**Provided data**.
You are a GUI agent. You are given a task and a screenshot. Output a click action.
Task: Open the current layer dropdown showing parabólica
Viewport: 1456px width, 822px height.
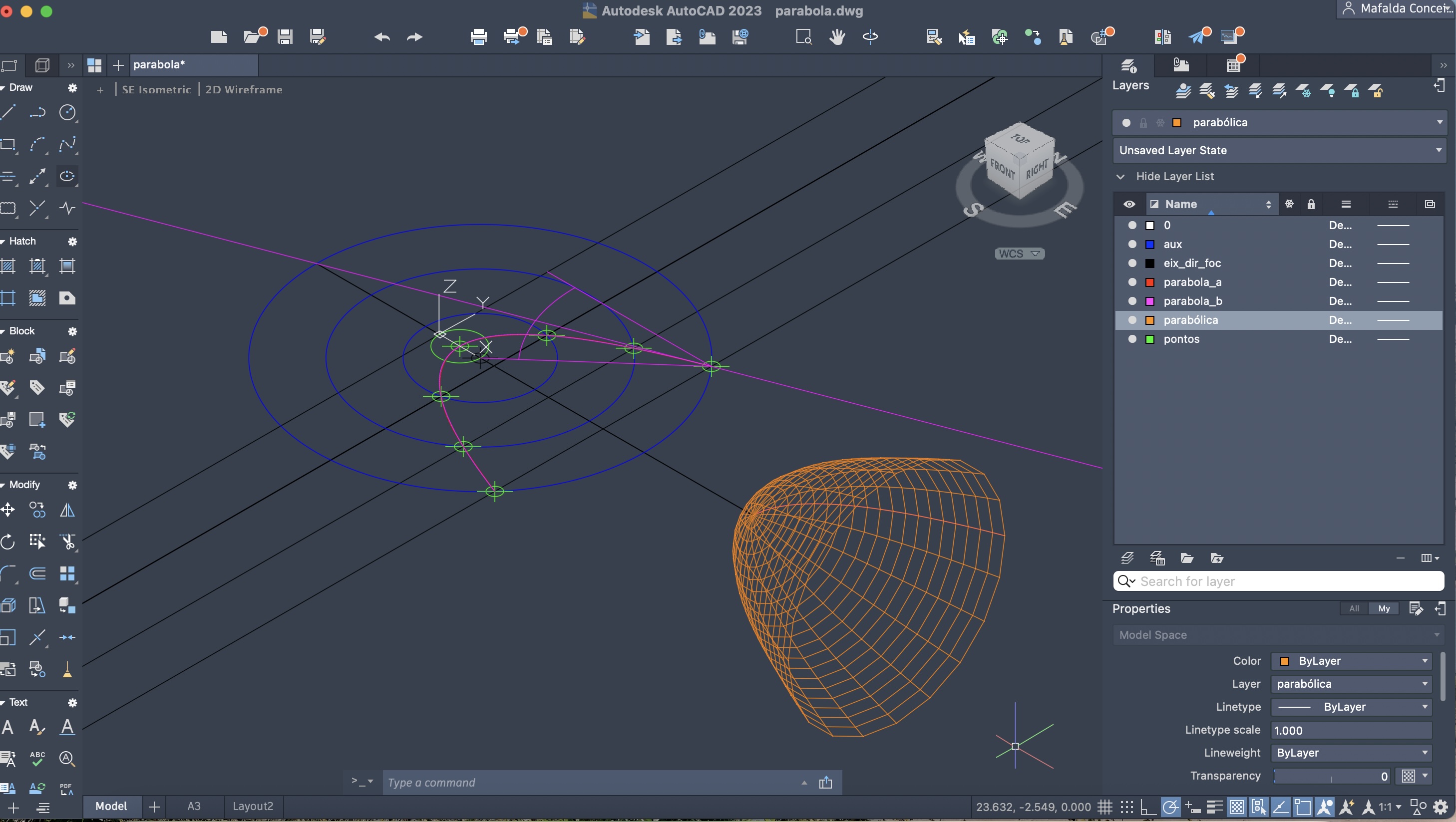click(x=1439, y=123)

* * *

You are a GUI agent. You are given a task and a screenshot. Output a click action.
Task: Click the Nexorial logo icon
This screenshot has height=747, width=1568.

**Exercise instructions**. Report, in full, each line of the items above that contains the string "height".

**Solution to the exercise**.
Viewport: 1456px width, 822px height.
This screenshot has height=747, width=1568.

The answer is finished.